Canada Is Honouring This LGBTQ Rights Pioneer in an Important Video
Heritage Minutes are one-minute videos that illustrate important moments in Canadian history.
A new Heritage Minute that depicts the life of LGBTQ2 activist Jim Egan and his fight for spousal rights was unveiled Tuesday night at the Glad Day Bookshop in Toronto.
Many Canadians grew up watching Historica Canada’s iconic one-minute videos illustrating important moments in Canadian history.
And while some have come to be regarded as nostalgic (like the video on the history of basketball or the origin of the word Canada ), videos in recent years have been more focused on illustrating some of the less proud moments of Canada’s history, including moments of racism and Indigenous residential schools .
The video of Egan marks the first Heritage Minute centred around the LGBTQ2 community in Canada, and highlights an important moment in the country’s history.
Jim Egan spent decades fighting homophobia in the media and the courts – learn more about his story and what he did for the LGBTQ2 community in @HistoricaCanada’s new #HeritageMinute 🏳️🌈: pic.twitter.com/0mTFFwDstW— Justin Trudeau (@JustinTrudeau) June 13, 2018
"Jim Egan changed the way Canadians define equality and human rights, at a time when it was uncomfortable and sometimes dangerous for LGBTQ2 people to step forward," Anthony Wilson-Smith, president and CEO of Historica Canada, told CBC. "We're proud to tell his story, which is an important one not only for those affected, but for all Canadians who believe in equal rights."
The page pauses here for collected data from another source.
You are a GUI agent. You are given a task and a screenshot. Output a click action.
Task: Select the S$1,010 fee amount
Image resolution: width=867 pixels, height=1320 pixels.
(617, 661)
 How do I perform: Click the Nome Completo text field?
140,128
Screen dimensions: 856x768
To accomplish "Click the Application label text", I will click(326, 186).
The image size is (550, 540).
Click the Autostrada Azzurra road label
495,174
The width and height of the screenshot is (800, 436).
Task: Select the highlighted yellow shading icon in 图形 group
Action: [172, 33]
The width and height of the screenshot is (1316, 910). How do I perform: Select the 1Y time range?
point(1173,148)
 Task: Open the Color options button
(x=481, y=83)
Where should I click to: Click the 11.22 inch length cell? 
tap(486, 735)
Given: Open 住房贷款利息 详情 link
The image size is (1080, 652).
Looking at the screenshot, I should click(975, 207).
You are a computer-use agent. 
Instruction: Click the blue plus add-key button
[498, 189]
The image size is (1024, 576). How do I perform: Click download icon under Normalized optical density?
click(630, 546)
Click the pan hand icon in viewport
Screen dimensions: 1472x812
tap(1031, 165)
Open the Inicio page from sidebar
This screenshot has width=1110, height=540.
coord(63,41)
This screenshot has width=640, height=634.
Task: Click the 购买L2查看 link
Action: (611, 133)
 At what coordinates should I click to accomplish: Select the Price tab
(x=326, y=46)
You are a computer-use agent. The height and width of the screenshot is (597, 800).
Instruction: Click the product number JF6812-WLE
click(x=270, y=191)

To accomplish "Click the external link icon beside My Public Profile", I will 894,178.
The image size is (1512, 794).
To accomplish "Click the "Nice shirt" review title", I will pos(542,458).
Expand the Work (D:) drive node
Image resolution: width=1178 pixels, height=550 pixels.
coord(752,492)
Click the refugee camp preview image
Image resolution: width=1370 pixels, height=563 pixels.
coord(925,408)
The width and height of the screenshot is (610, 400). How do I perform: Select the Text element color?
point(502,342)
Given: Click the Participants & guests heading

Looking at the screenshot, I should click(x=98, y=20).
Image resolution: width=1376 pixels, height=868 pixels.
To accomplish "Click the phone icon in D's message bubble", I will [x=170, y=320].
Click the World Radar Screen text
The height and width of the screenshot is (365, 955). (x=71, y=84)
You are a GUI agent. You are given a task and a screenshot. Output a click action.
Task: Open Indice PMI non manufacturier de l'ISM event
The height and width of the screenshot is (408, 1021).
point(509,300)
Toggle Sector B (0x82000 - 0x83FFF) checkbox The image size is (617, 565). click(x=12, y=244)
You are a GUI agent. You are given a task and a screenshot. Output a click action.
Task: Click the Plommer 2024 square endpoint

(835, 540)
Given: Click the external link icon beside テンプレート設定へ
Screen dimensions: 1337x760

In 1949, Egan began sending letters to tabloids to counter misconceptions about homosexuality in the press.
Years later, Egan and his partner, Jack Nesbit, sued Ottawa for the right to claim a spousal pension under the Old Age Security Act.
“Nine homes, seven dogs, 47 years together, and still not spouses under the law,” the video recalls.
The Supreme Court ruled against them, denying them spousal rights, but their case did lead to a monumental win for the LGBTQ2 community.
Because of their case, the Supreme Court ended up ruling to protect sexual orientation under the Canadian Charter of Human Rights and Freedoms in 1995.
"If it wasn't for Jim, the Charter wouldn't have happened as soon as it did," Andrea Houston, a consultant on the project and queer media studies teacher at Ryerson University, told HuffPost Canada. "What he did was critical not just for queer history, but Canadian history."
June is Pride Month in many cities around the world, as people of all sexualities and gender identities come together to celebrate the LGBTQ2 community and fight for equality.